====== Extracted data ======
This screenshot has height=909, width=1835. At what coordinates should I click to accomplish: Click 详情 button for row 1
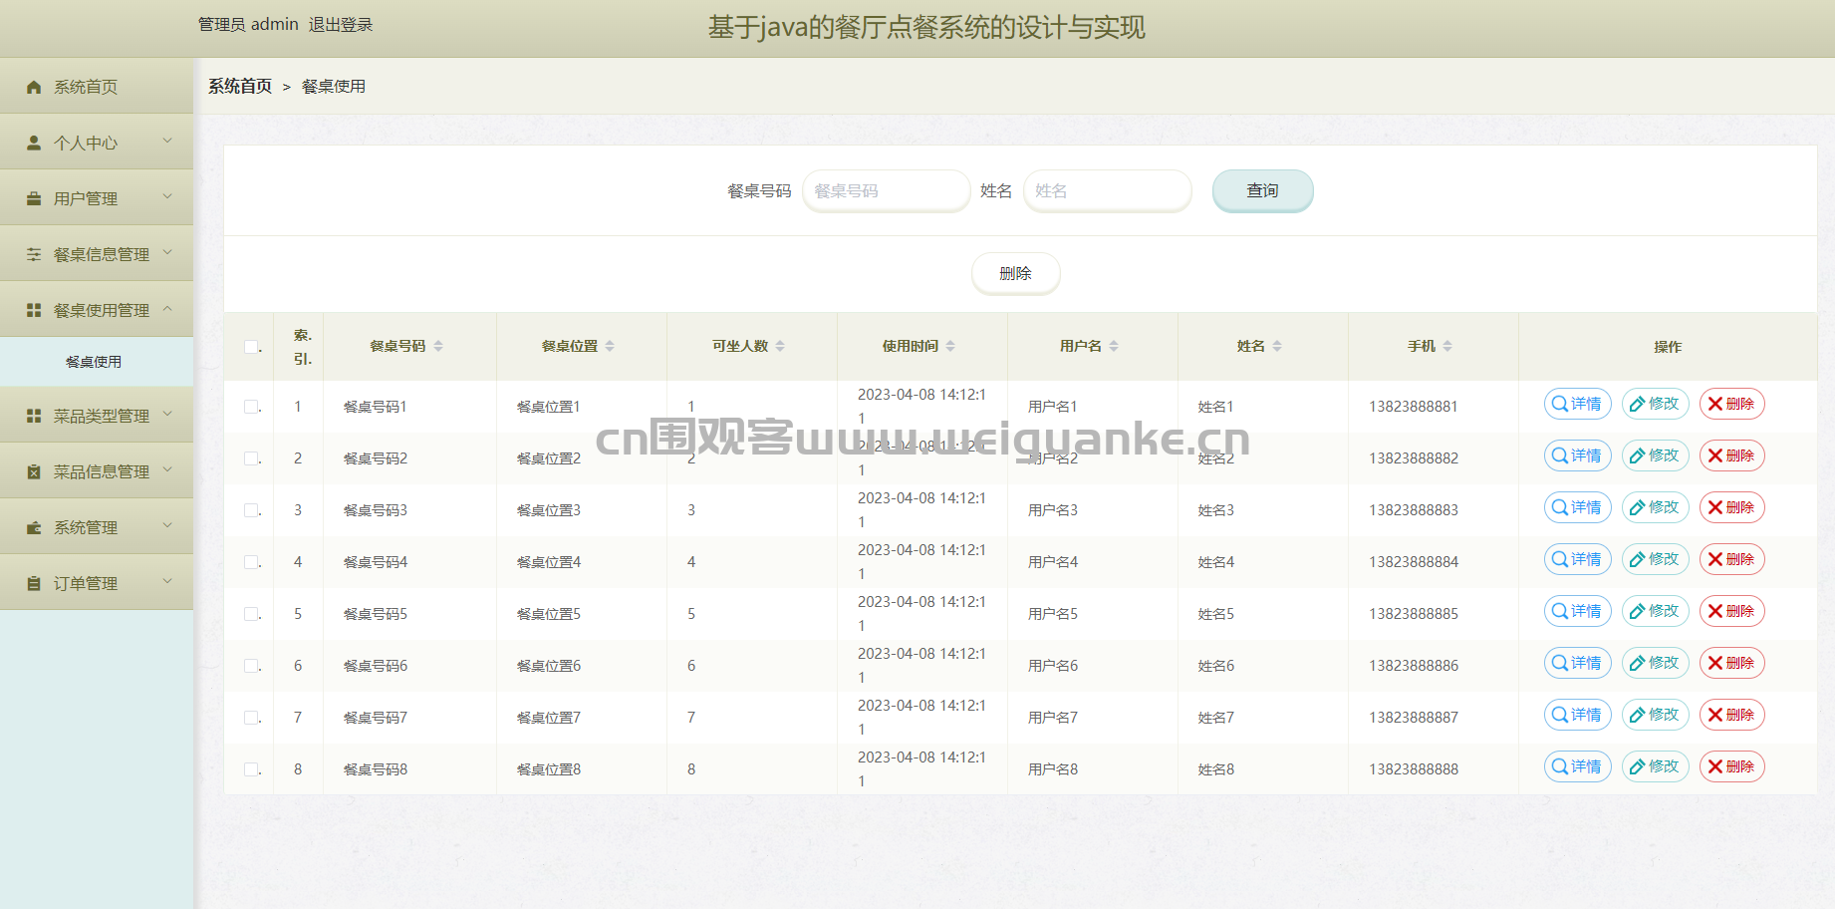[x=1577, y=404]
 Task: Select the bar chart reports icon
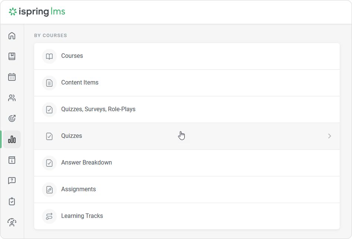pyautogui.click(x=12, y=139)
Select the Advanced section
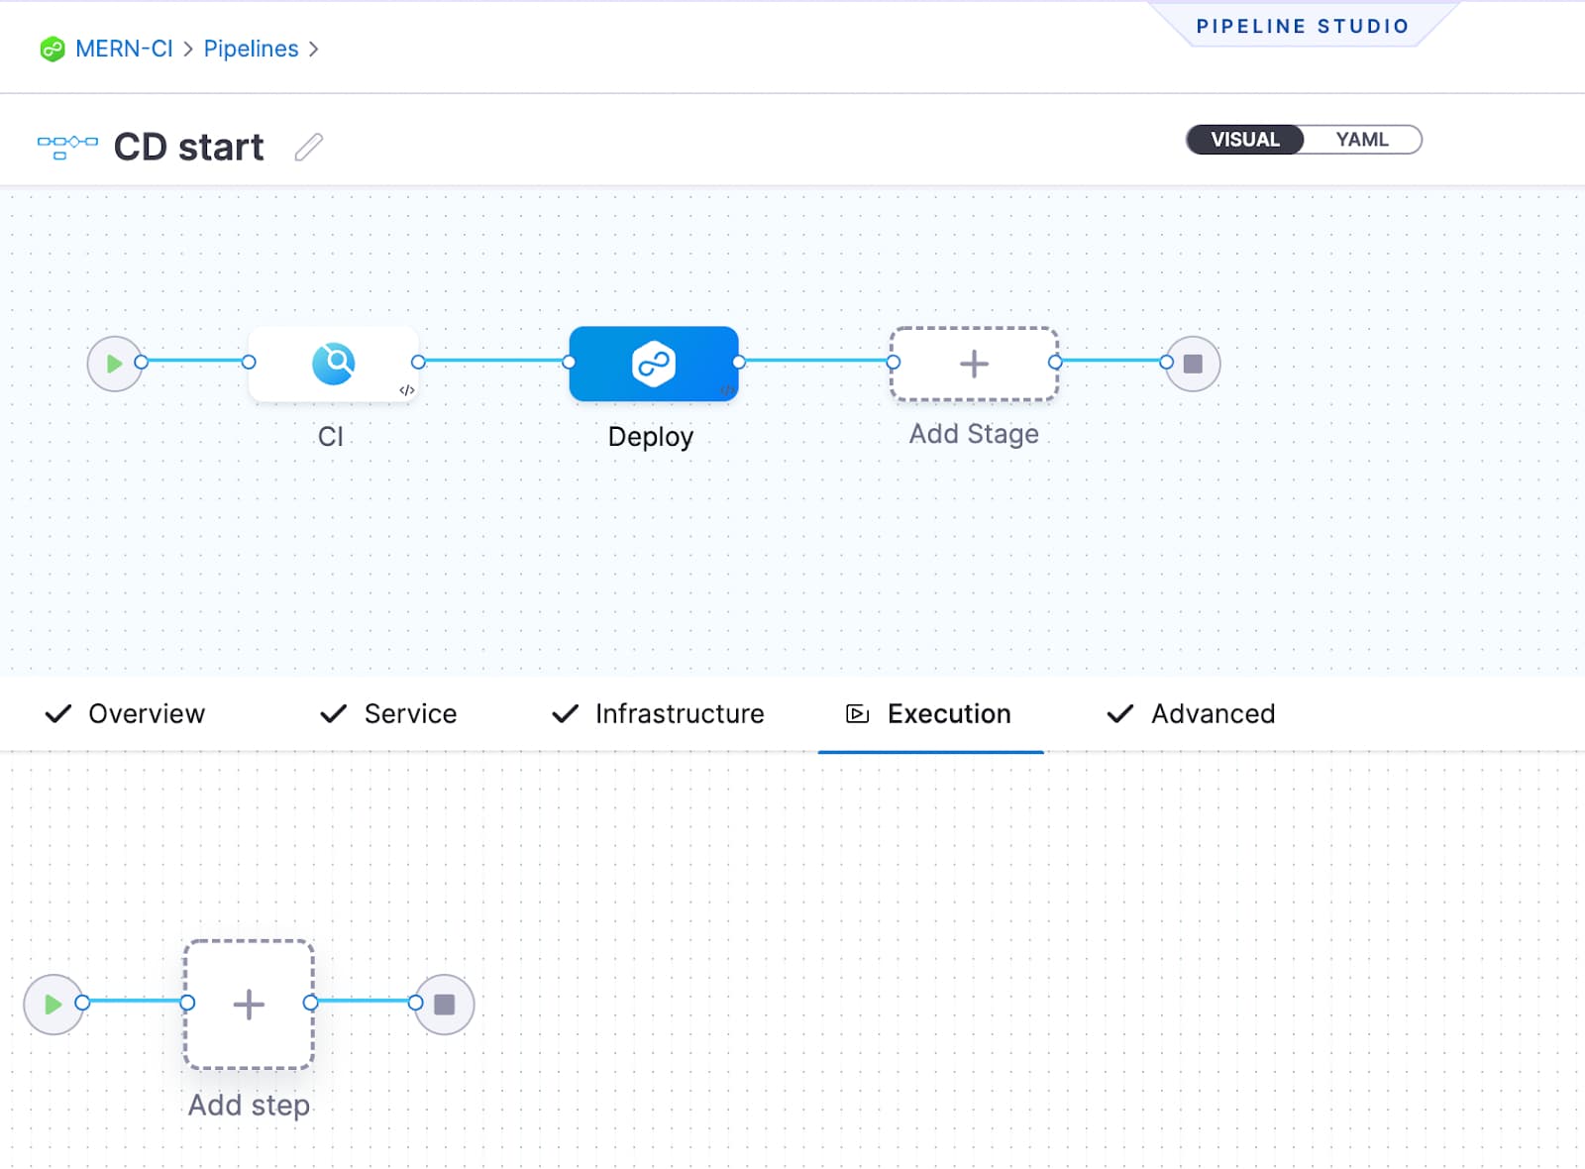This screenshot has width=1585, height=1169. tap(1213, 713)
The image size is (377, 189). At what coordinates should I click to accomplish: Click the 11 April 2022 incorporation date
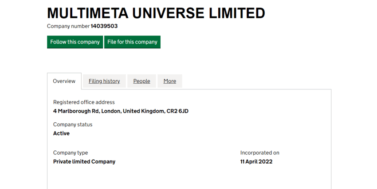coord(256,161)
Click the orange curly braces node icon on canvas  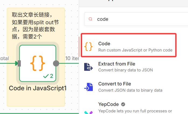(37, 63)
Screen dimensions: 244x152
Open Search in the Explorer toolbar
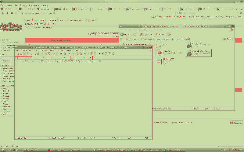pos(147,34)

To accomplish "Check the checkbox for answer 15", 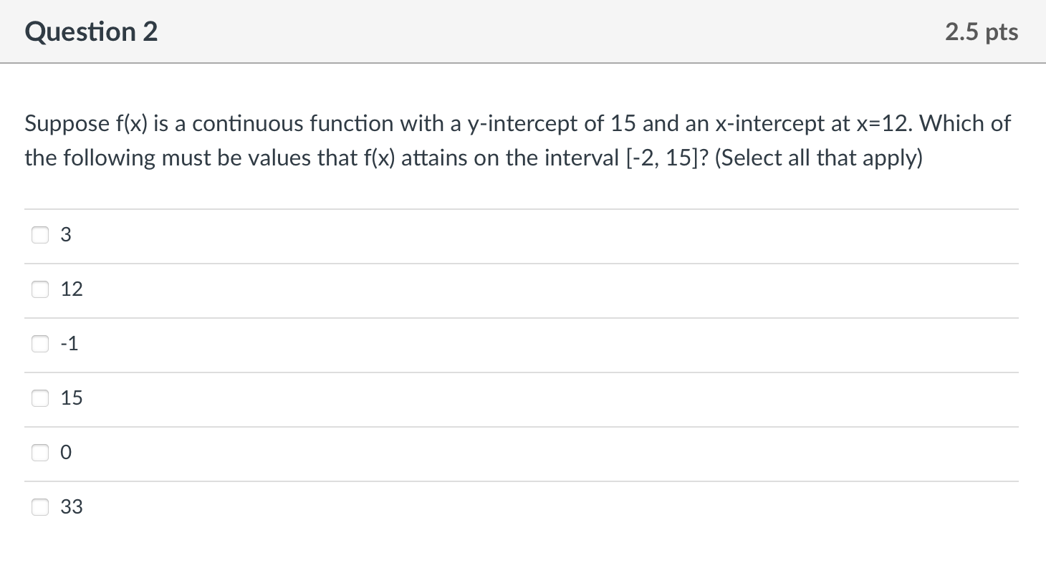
======
* _Problem details_
Please write out the listing word for word, starting at the line that contains "Select the Advanced section" and stopping after the line that contains "coord(256,161)", and leave out the pictures.

* _Expected answer_
Select the Advanced section
This screenshot has width=1585, height=1169. tap(1213, 713)
The image size is (377, 189). At what coordinates should I click to accomplish: Click the 11 April 2022 incorporation date
coord(256,161)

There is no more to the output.